Material provided below:

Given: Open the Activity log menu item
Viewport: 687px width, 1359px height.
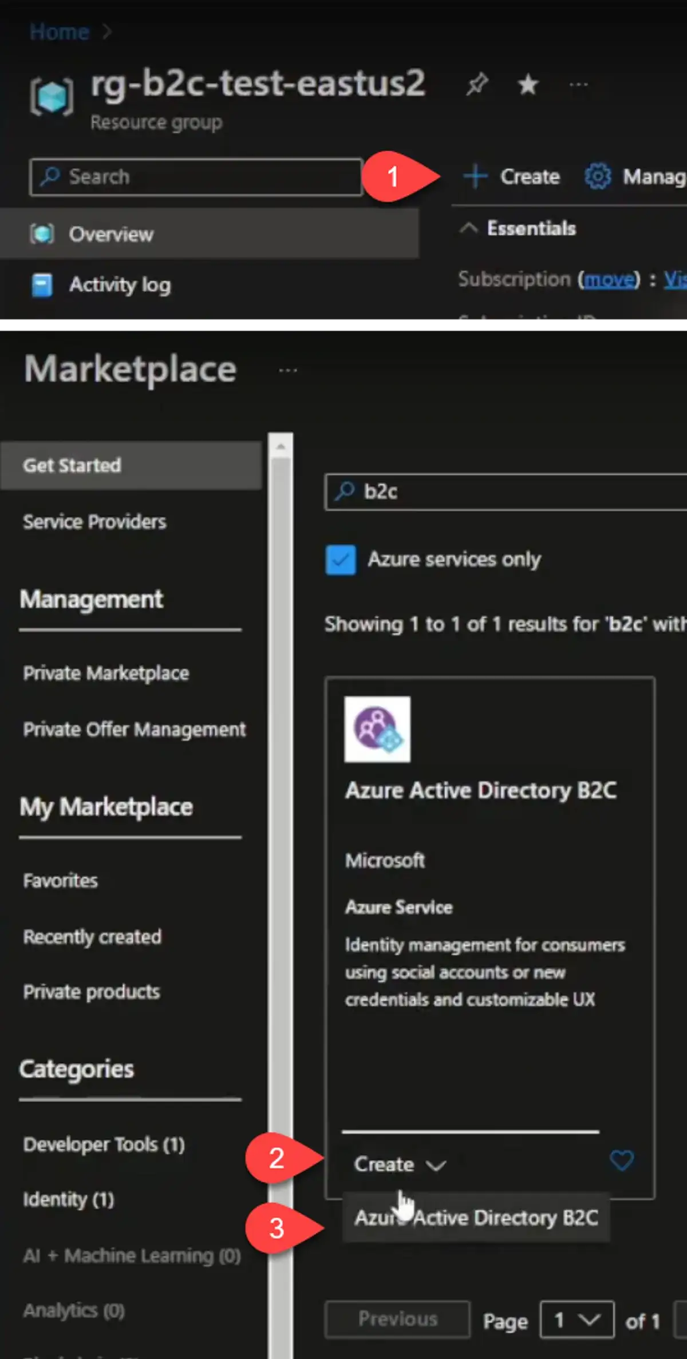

End of Material provided.
Material provided below:

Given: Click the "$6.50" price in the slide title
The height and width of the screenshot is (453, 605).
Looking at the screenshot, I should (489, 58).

End of Material provided.

What you have to do ▸
Set down, from the entries above, exactly the lines from the one with "Given: Open the Activity log menu item" up to and including the one with "Viewport: 687px width, 1359px height.", and no other lines.

Reply ▸
Given: Open the Activity log menu item
Viewport: 687px width, 1359px height.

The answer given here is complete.